Hyundai’s luxury Grandeur Hybrid and Sonata Hybrid run on LG batteries, while Kia’s first electric vehicle Soul EV carries those of SK Innovation.
Korean auto giant Hyundai Motor was widely expected to clinch supply deals with LG Chem, also a global leader in its sector.
But the latest Kia partnership with SK Innovation, the country’s third-largest battery maker that does not rank among the global top five, leaves many questions about why the group is leaving Samsung SDI out in the cold.
|Kia Motors CEO Lee Sam-ung (right) and SK Innovation CEO Koo Ja-young participate in an event to celebrate the release of Kia’s first electric vehicle, the Soul EV, in Seoul on Tuesday. (Yonhap)|
LG Chem ranked as the world’s top electric vehicle battery maker in 2013, while Samsung SDI came in fourth, according to B3, an international research institute.
Some analysts pointed out that, as a latecomer, Samsung lost its edge in the Korean auto parts sector.
“LG Chem was making efforts before SDI to foray into the electric vehicle battery market,” said an analyst declining to be named.
“There is no gap in terms of their technological advancement, though.”
LG Chem’s market power has allowed it to garner trust within the auto industry.
“LG Chem seems to have built trust among car manufacturers since electric cars equipped with LG Chem’s batteries hit the road since 2009, whereas Samsung’s batteries have just started to be mounted on the i3,” said an industry official.
“Building trust among partners and also customers in the car industry is important.”
SK Innovation also attributed the recent supply deal with Kia to a strong partnership based on trust.

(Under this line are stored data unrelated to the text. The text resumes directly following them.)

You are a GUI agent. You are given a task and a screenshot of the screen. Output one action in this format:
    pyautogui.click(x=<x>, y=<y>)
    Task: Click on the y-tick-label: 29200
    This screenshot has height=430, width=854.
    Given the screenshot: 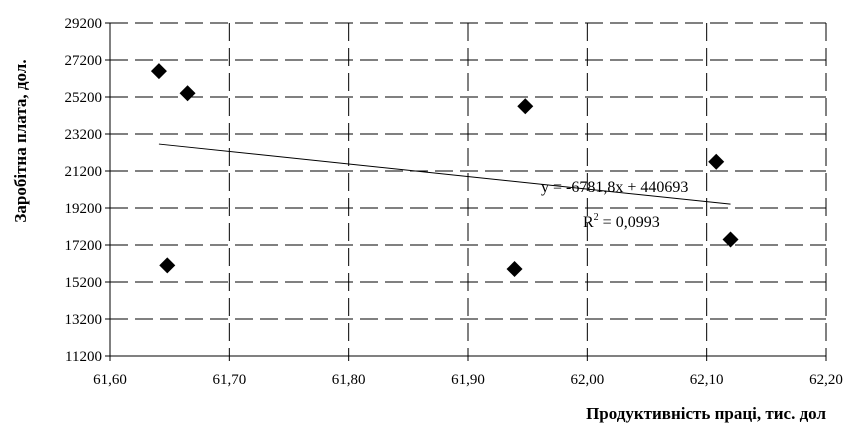 What is the action you would take?
    pyautogui.click(x=84, y=24)
    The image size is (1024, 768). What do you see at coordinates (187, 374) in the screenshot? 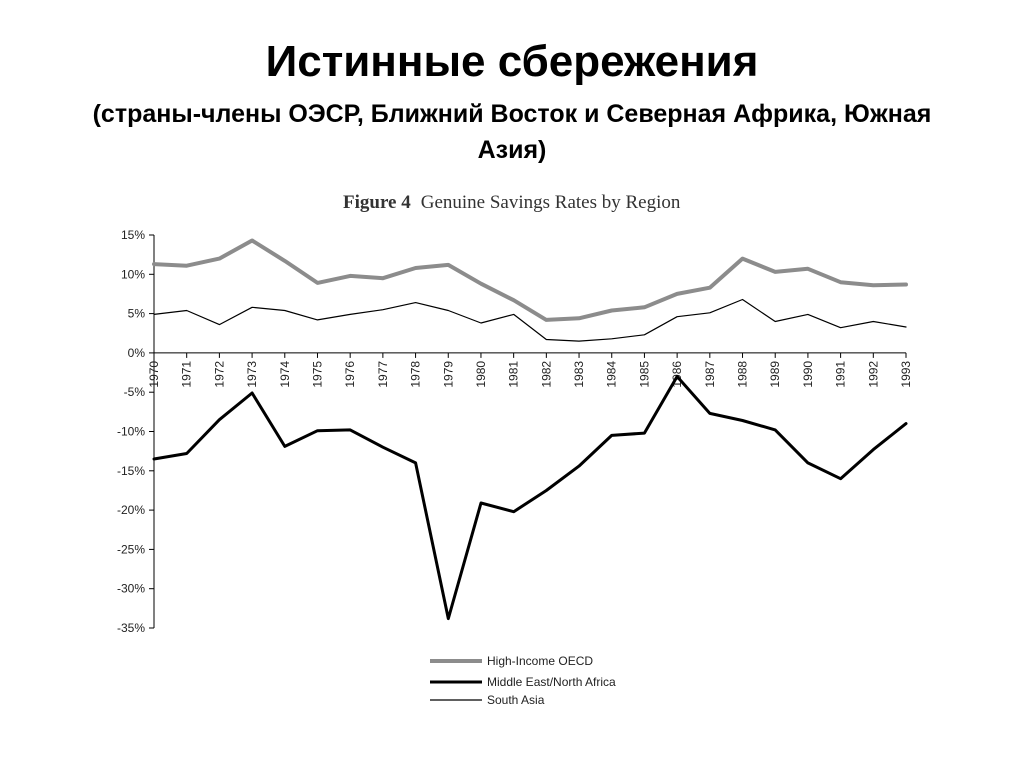
I see `x-tick-label: 1971` at bounding box center [187, 374].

“Even though it is hard to say SK’s technology is better than that of Samsung, the latest deal was achieved based on strong rapport between the two companies as we have collaborated since 2010 for the development of electric car models called BlueOn and Ray,” an SK Innovation official said.
Samsung, meanwhile, is constantly attempting to beef up its car component business by seeking opportunities overseas.
Samsung Electronics has worked together with BMW to develop a car management application that links a smart watch to the car company’s i3.
Samsung SDI is also supplying its batteries to electric cars including BMW’s compact car and is reportedly trying to have its batteries installed in Tesla’s electric cars.